(Input data)

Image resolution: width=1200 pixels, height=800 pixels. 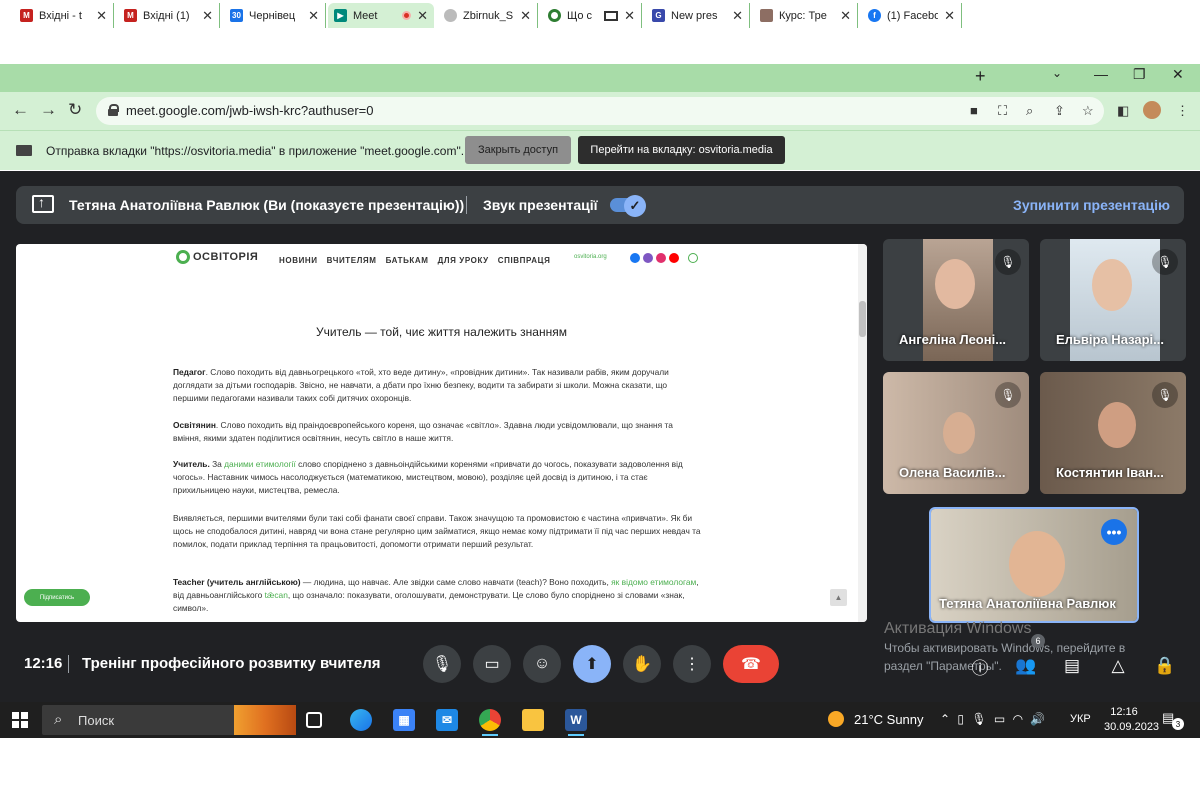 What do you see at coordinates (407, 16) in the screenshot?
I see `recording-icon` at bounding box center [407, 16].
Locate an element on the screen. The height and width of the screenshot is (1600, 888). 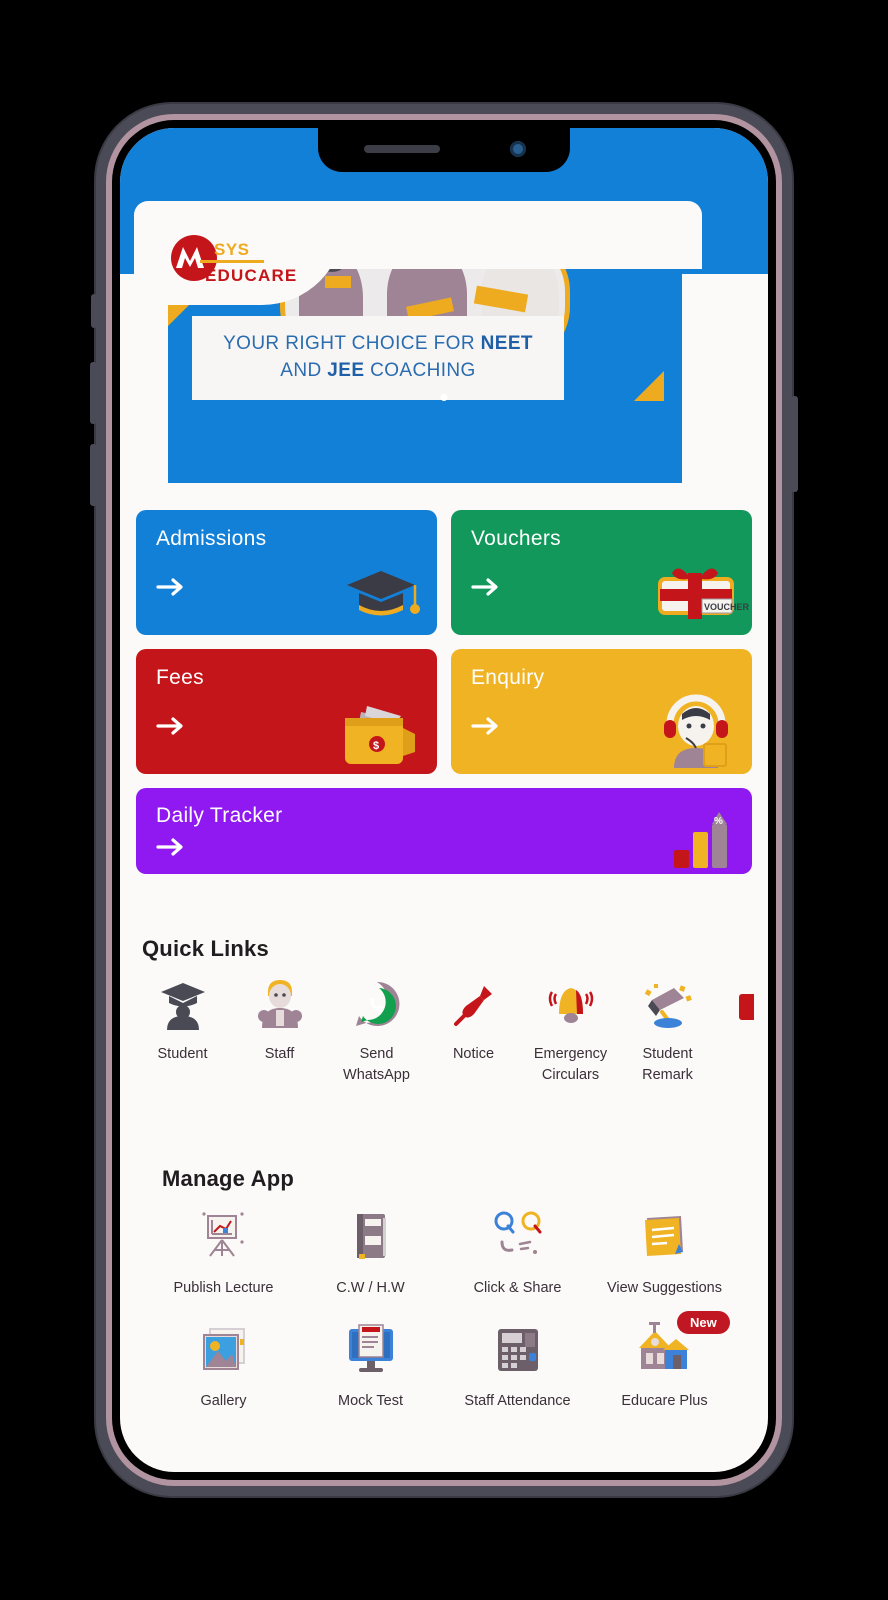
tile-admissions-label: Admissions is located at coordinates (212, 538).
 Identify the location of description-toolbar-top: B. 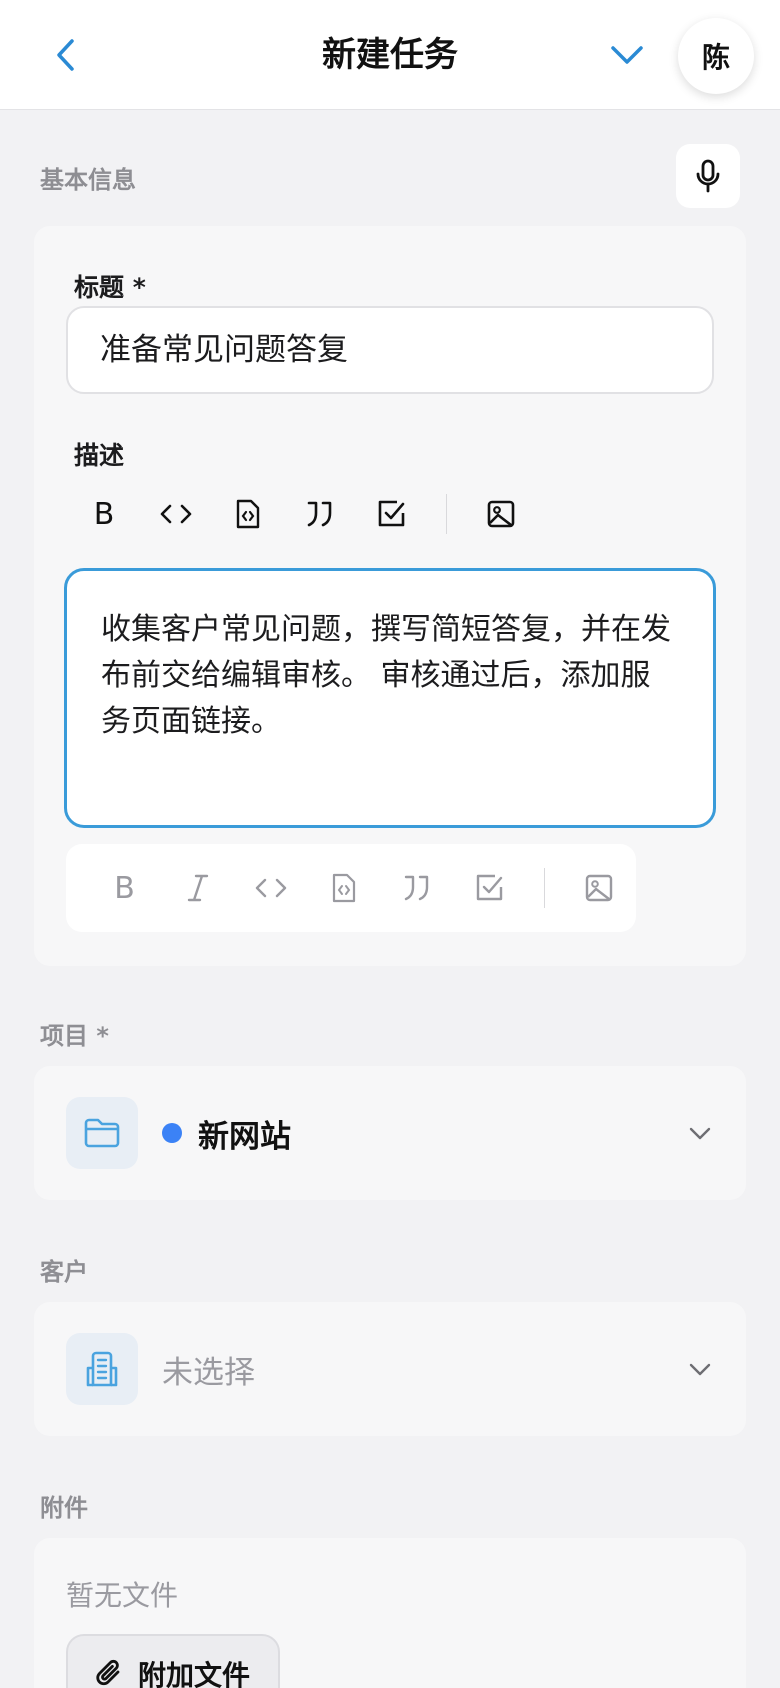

(End Input data)

Exercise goal> Duplicate the records from the line holding "Locate an element" through the last line of the records, including both ends. Leave the pictures out.

Response for this exercise>
Locate an element on the screen. The height and width of the screenshot is (1600, 888). 
tile-admissions-label: Admissions is located at coordinates (212, 538).
 Identify the location of description-toolbar-top: B. 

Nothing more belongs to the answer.